Kennedy was nominated by President Ronald Reagan, a Republican, in 1987 but although he leans more conservative, he's famous for being difficult to pin down ideologically. His departure will certainly rattle the nation, as it will likely shift the Supreme Court even further in alignment with the Republican party under Trump. Consider, for example, the issue of the Voting Rights Act of 1965, which was signed into law by President Lyndon B. Johnson, and which can be impacted by Supreme Court decisions. The law aimed to overcome legal barriers at the state and local levels that prevented African Americans from exercising their right to vote — namely, it banned things like literacy tests for African Americans as well as redistricting to water down voter impact. It was a sweeping legislative act from the president, and although it didn't eradicate voter discrimination entirely, it certainly put a dent in it.

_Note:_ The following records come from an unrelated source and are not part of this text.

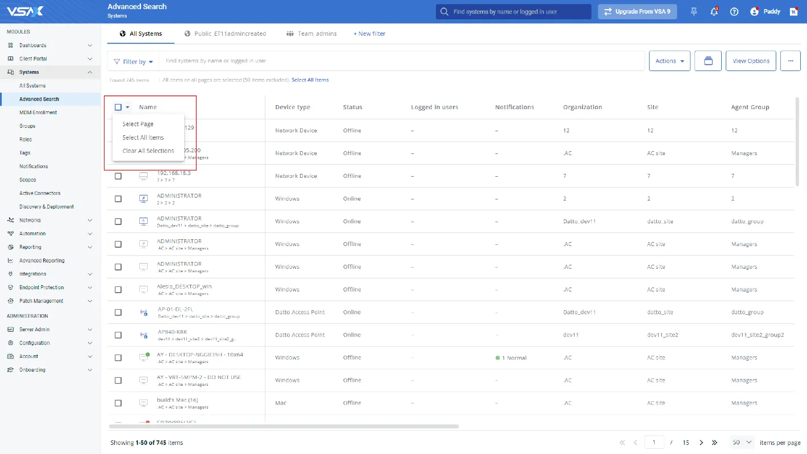Click the next page arrow
The height and width of the screenshot is (454, 807).
point(701,442)
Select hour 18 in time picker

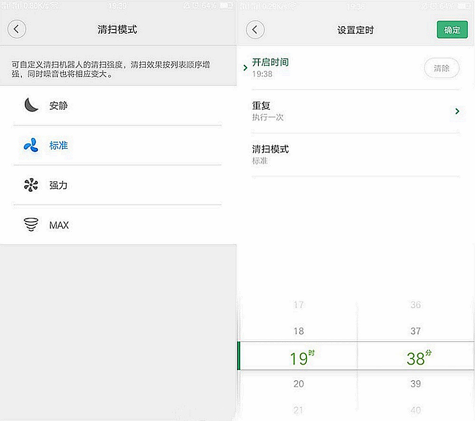(x=298, y=331)
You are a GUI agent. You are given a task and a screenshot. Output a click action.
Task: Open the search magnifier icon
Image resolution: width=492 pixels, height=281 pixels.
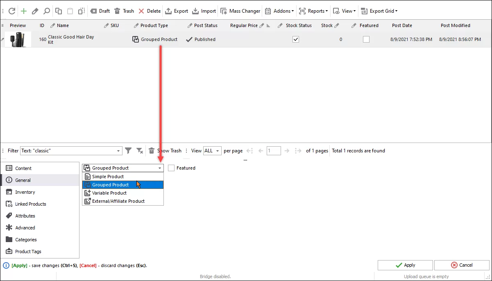47,11
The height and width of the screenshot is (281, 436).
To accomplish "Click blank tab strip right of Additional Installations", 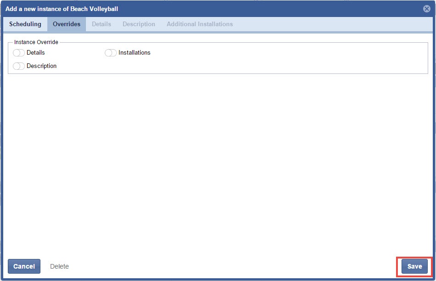I will (x=331, y=24).
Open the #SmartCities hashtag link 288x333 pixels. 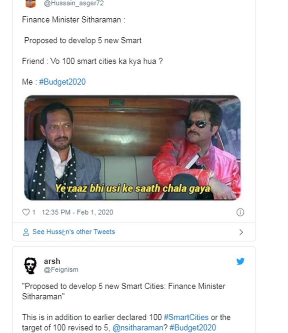click(x=186, y=317)
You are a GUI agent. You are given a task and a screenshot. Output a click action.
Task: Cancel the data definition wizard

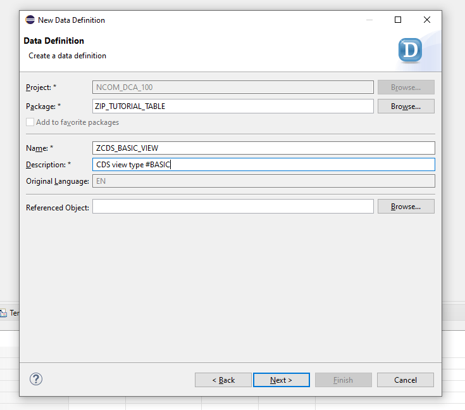406,380
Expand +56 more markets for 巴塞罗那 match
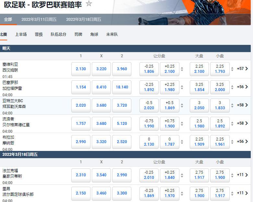This screenshot has width=253, height=202. [242, 87]
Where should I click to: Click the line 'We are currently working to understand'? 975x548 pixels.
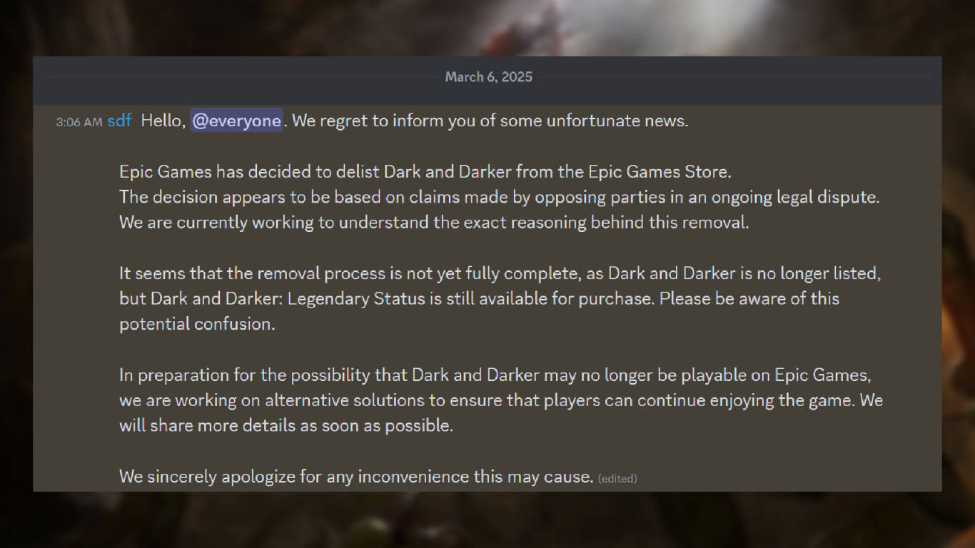pyautogui.click(x=434, y=222)
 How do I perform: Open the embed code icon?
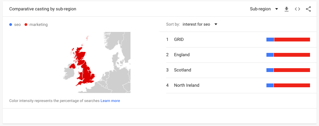[x=297, y=9]
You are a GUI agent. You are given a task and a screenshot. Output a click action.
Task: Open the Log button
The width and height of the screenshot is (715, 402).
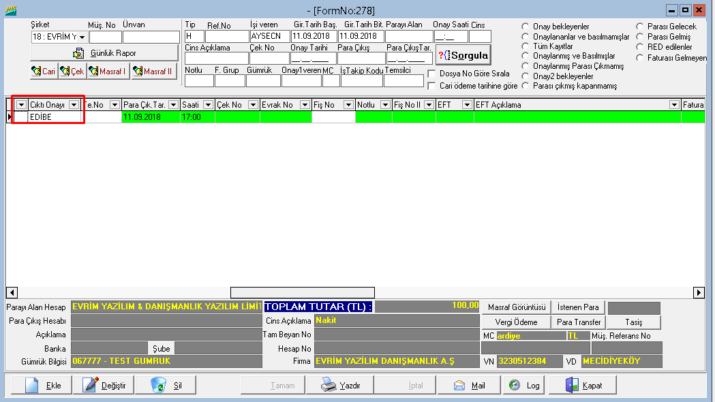(524, 385)
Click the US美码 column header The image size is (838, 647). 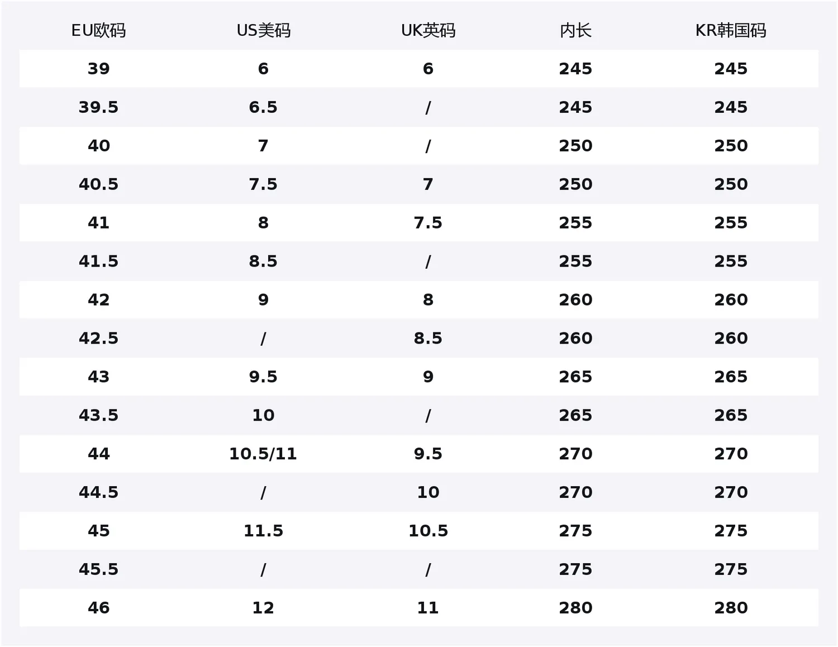[x=263, y=30]
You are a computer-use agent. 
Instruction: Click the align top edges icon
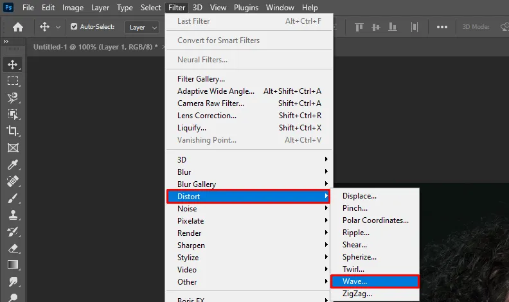point(359,27)
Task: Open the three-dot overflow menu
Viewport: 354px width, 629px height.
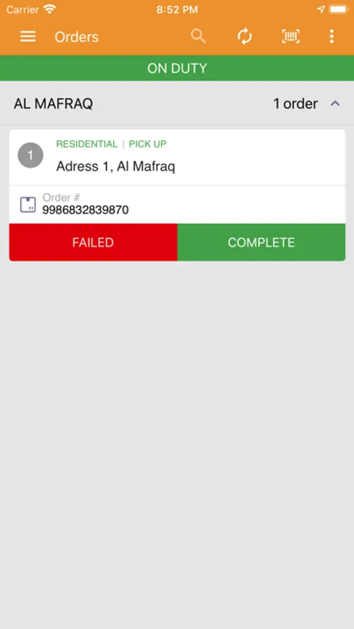Action: point(332,36)
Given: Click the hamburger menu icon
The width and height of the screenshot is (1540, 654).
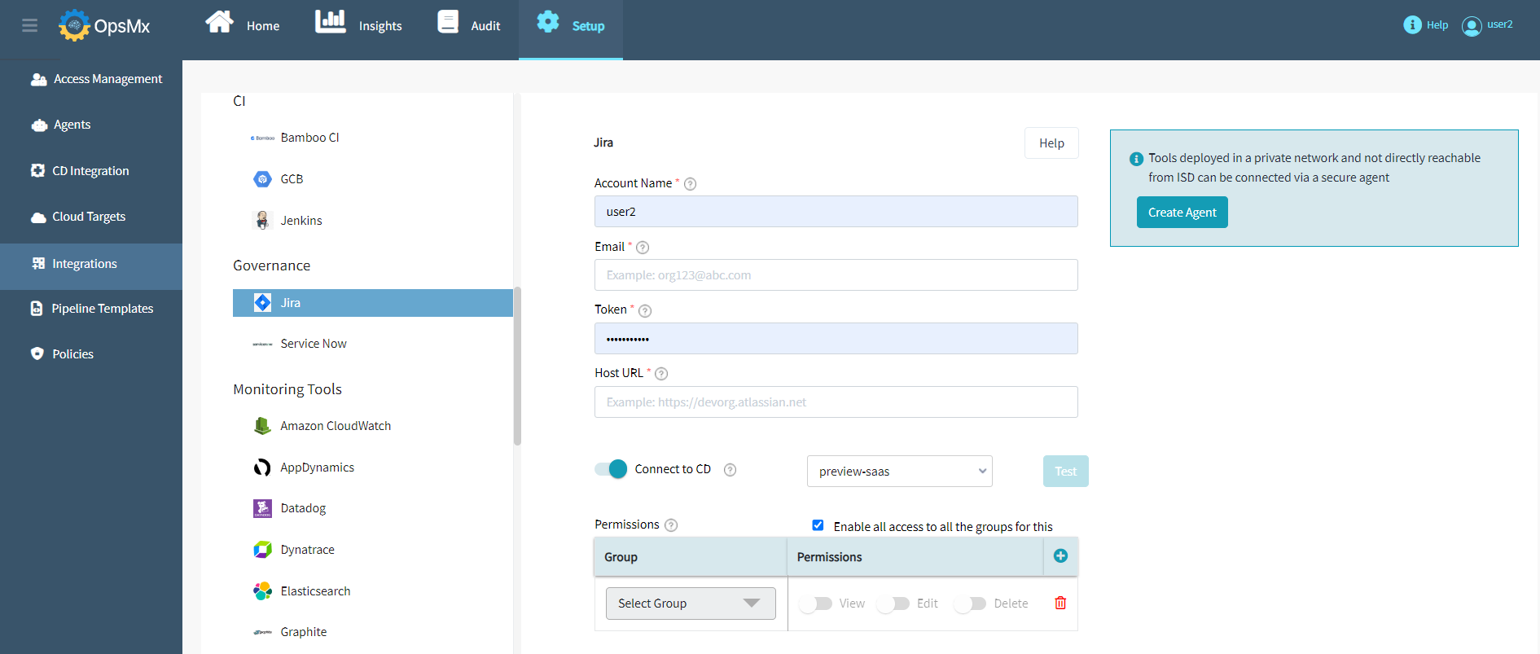Looking at the screenshot, I should (30, 25).
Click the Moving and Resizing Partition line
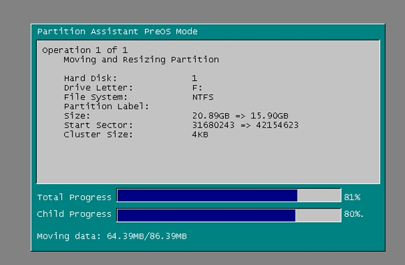 (142, 60)
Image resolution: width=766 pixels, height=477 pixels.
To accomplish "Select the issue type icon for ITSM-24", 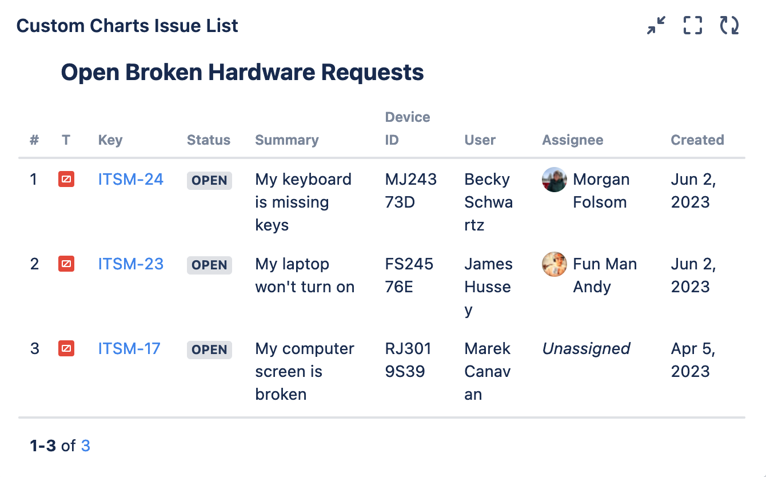I will click(x=66, y=179).
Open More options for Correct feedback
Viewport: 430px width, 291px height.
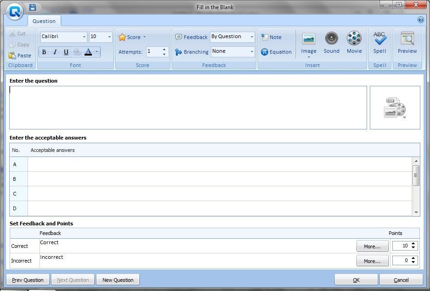[x=372, y=246]
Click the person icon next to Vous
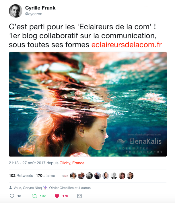175x203 pixels. [x=11, y=188]
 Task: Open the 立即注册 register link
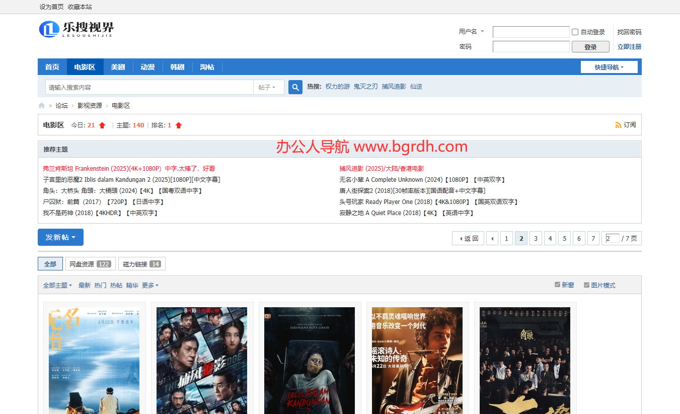[x=629, y=47]
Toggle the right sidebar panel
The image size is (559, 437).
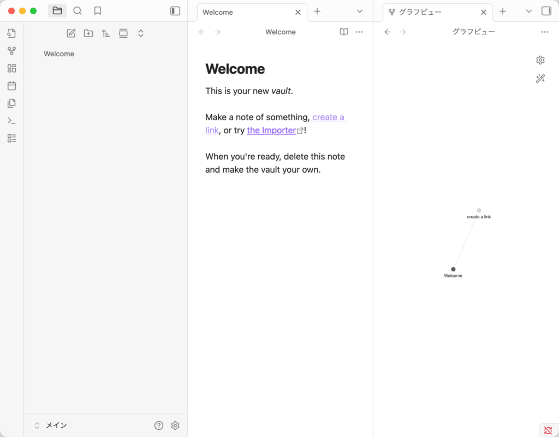[x=546, y=11]
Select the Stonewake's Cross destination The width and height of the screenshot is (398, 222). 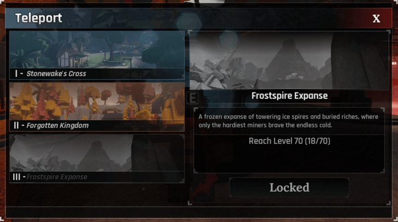coord(97,55)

Kennedy, generally, was unpredictable — but based on his voting history, it was believed that he would protect the Voting Rights Act when the Supreme Court heard cases dealing with its violation. But in 2013, the Supreme Court weakened the Voting Rights Act significantly in Shelby County v. Holder, per Vox, which Kennedy voted in favor of along a 5-4 split. Previously, the federal government required oversight for certain states that had a history of discriminatory practices in the '60s. In the 2013 case though, the court found that the process for determining which states were subject to oversight was unconstitutional, effectively striking down a vital part of the Voting Rights Act that existed to minimize racial discrimination at the polls.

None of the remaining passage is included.